22 agosto, 12:05 Primopiano

La fuga dei turisti da Ischia, ma i sindaci rassicurano

"Nessun legame sisma-abusivismo. Falso che vi siano danni in tutta l'isola"

Sono sbarcati nel cuore della notte al molo di Pozzuoli i primi turisti provenienti da Ischia: ad attenderli sul molto familiari ed amici. Scene di commozione e subito il racconto della grande paura vissuta poco prima delle ore 21. Il molo è presidiato comunque dalle forze dell'ordine e le operazioni di sbarco si stanno svolgendo in maniera regolare. Sempre a Pozzuoli sono attese altre navi, provenienti sia da Ischia porto che da Casamicciola. Predisposte corse straordinarie dei traghetti.

I sei sindaci dell'isola di Ischia, in una nota congiunta, "ribadiscono, anche al fine di rassicurare gli ospiti dell'isola e i loro familiari in Italia e all'estero, che in questa tragica circostanza gran parte dell'isola torna, velata di tristezza per le vittime, alla normalità dei trasporti pubblico comunque mai interrotti e delle strutture turistico-ricettive e degli esercizi pubblici aperti e a disposizione degli ospiti". Nella nota i sindaci spiegano che "mentre ancora si scava nella zona alta di Casamicciola Terme duramente colpita, in gran parte dell'isola non si è registrato alcun crollo né danni a persone e a edifici".

I sei sindaci "deplorano le notizie false relative a presunti danni e crolli in tutta l'isola e alle inesistenti connessioni tra l'evento sismico e i fenomeni legati all'abusivismo edilizio, rilevando che i crolli circoscritti alla zona colpita, hanno interessato per lo più strutture antiche e risalenti tra le quali finanche una chiesa già distrutta dal terremoto del 1883 e poi riedificata".

I geologi però evidenziano che "non è normale che un terremoto 4.0 determini crolli di edifici ed evacuazioni di ospedali e, purtroppo, la tragedia di due vittime, dispersi, tanti feriti". Così Egidio Grasso, presidente dell'Ordine dei Geologi della Campania.
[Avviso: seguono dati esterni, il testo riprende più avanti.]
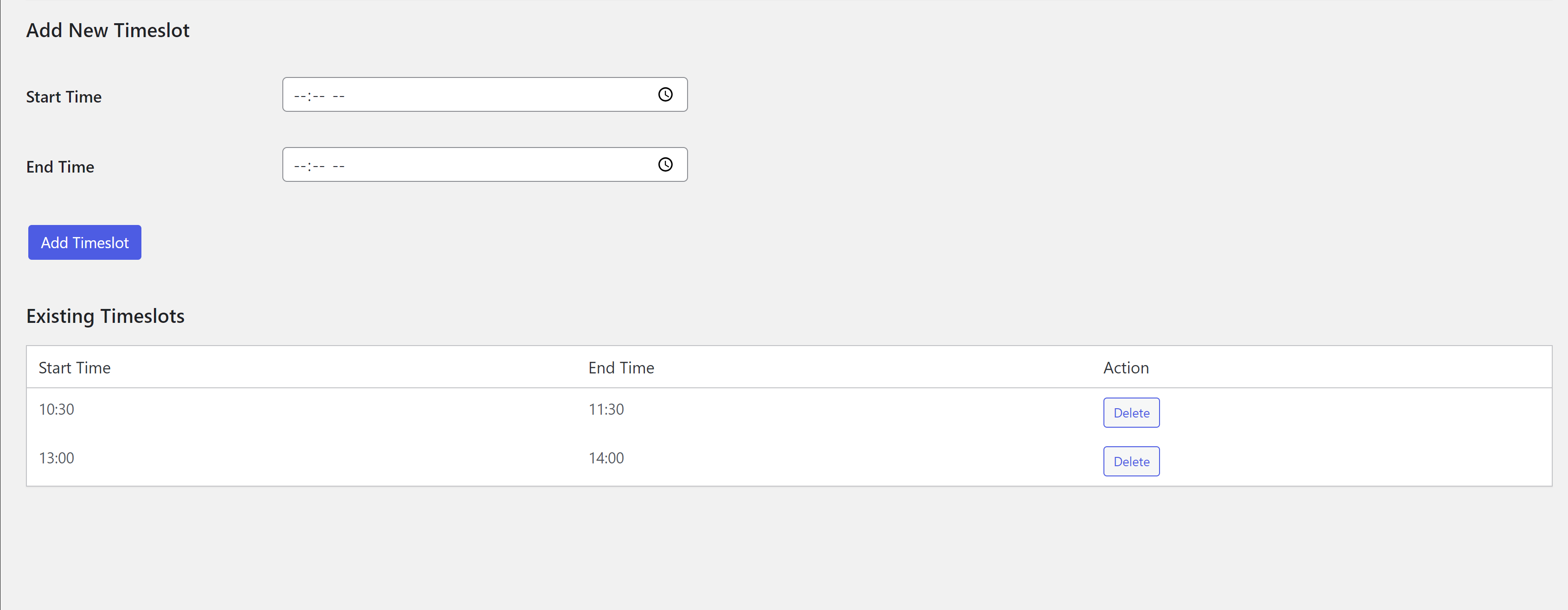Click the Add Timeslot button
This screenshot has height=610, width=1568.
pyautogui.click(x=84, y=242)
"Dopo le scosse di ieri sera nell'isola di Ischia - le cause potrebbero essere ricercate nei fenomeni di amplificazione sismica locale o attribuite alle costruzioni fatiscenti, abusive e realizzate senza alcuna verifica sismica". "L'onda sismica - ha continuato il presidente - in presenza di situazioni geologiche o morfologiche particolari, può subire notevoli amplificazioni. I geologi, attraverso gli studi di risposta sismica locale, riescono a valutare preventivamente questi effetti consentendo ai progettisti di effettuare le opportune verifiche sismiche necessarie".

"Giusto per far capire quale sia l'entità di questo terremoto - ha concluso il presidente - si chiarisce che l'energia liberata da un terremoto di magnitudo 6, paragonabile a quelli registrati di recente in Italia centrale, è circa 1000 volte più forte di quella liberata dal terremoto registrato ad Ischia (magnitudo 4.0)".